Komandan Lantamal XI Merauke, Brigjen TNI (Mar) Lukman,ST,M.Si (Han) mengemukakan, aktifitas kembali dibuka, bila sudah ada perintah. Sebab, tugas pengawasan untuk pelintas batas itu sendiri merupakan tanggungjawab bersama dengan lembaga pemerintah lainnya, seperti imigrasi, karantina maupun bea cukai.
“Karena, Pos TNI AL di sana (Torasi,red), sebenarnya ada tugas pokok sendiri yaitu pengamanan perbatasan dan pengamanan daerah rawan,” terang Danlantamal XI kemarin.
Namun, pihaknya juga mendata/mencatat, bagi pelintas batas yang melintas. Begitu pula dengan apa yang menjadi kebijakan pemerintah daerah. Yang jelas, para pelintas batas harus memiliki kartu pelintas batas dan kartu ijin melintas.
Sesuai dengan perjanjian khusus kedua negara (Indonesia dan PNG), kata Danlantamal XI, untuk pos terpadu pelintas batas, sebenarnya ada di Kondo.
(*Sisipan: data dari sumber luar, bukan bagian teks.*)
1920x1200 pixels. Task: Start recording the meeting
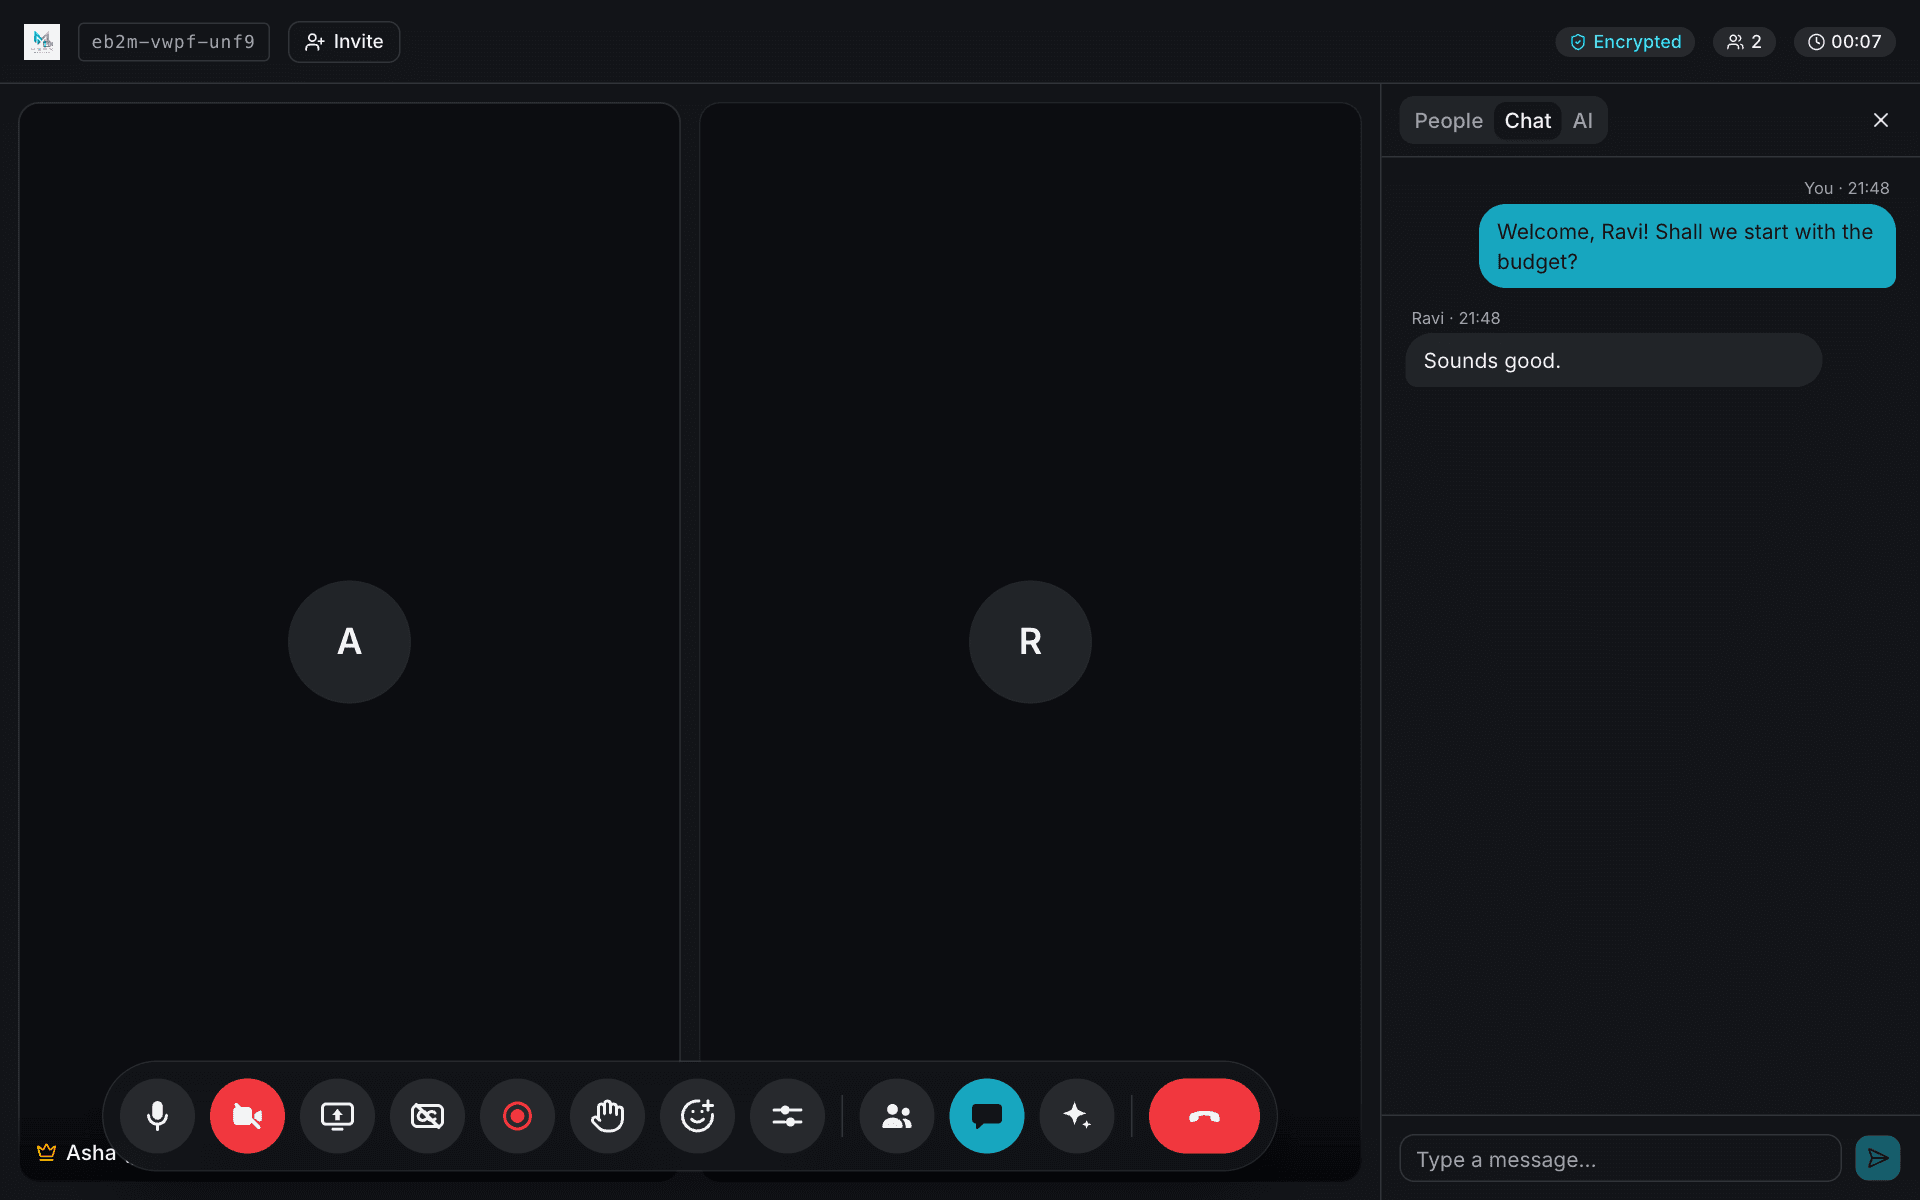click(517, 1116)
Namun, rata-rata pelintas batas setelah melapor di Posal Torasi, langsung melanjutkan perjalanan ke Merauke.
“Jadi rekan-rekan dari instansi yang saya sebut tadi, sifatnya proaktif. Jadi tidak semuanya di tunggu di pos Kondo,” ujarnya.
Keberadaan Posal itu juga, membantu perekonomian masyarakat saja. Karena sudah ada perintah dari pimpinan atas, kegiatan nelayan tradisonal maupun pelintas batas tradisional, semuanya sifatnya membantu yakni pembinaan potensi maritim.
Ketika ditanya, apakah ada ditemukan pelintas batas yang melanggar, Danlantamal XI menyebut, sebetulnya perlu duduk bersama dengan instansi pemerintah terkait lainnya untuk membicarakannya. Karena yang dilakukan oleh masyarakat dari Indonesia (Merauke,red) ke negara tetangga, bersifat persuasif, kaitannya ekonomi. Dari barang yang dibawa, sebenarnya saling membutuhkan. Di PNG masyarakatnya butuh masyarakat dari Indonesia untuk membeli barang mereka.
Sesuai dengan ketentuan pelintas batas, batasan maksimal barang yang bisa dibawa hanya bernilai Rp 3.000.000. Tapi faktanya, pelintas batas membawa barang dengan nilai yang melebihi ketentuan itu. Dimana, mereka berangkat ke PNG dengan membawa modal begitu besar. Sekelmbalinya dari PNG, mereka membawa barang masuk ke Indonesia yang nilainya sudah lebih dari ketentuan. “Jadi kita sebetulnya, kalau mau keras, gak boleh lewat mereka. Di sini kita sudah sering mengajak pihak karantina, imigrasi, maupun bea cukai untuk bekerjasama,” pungkasnya.[FHS-NAL]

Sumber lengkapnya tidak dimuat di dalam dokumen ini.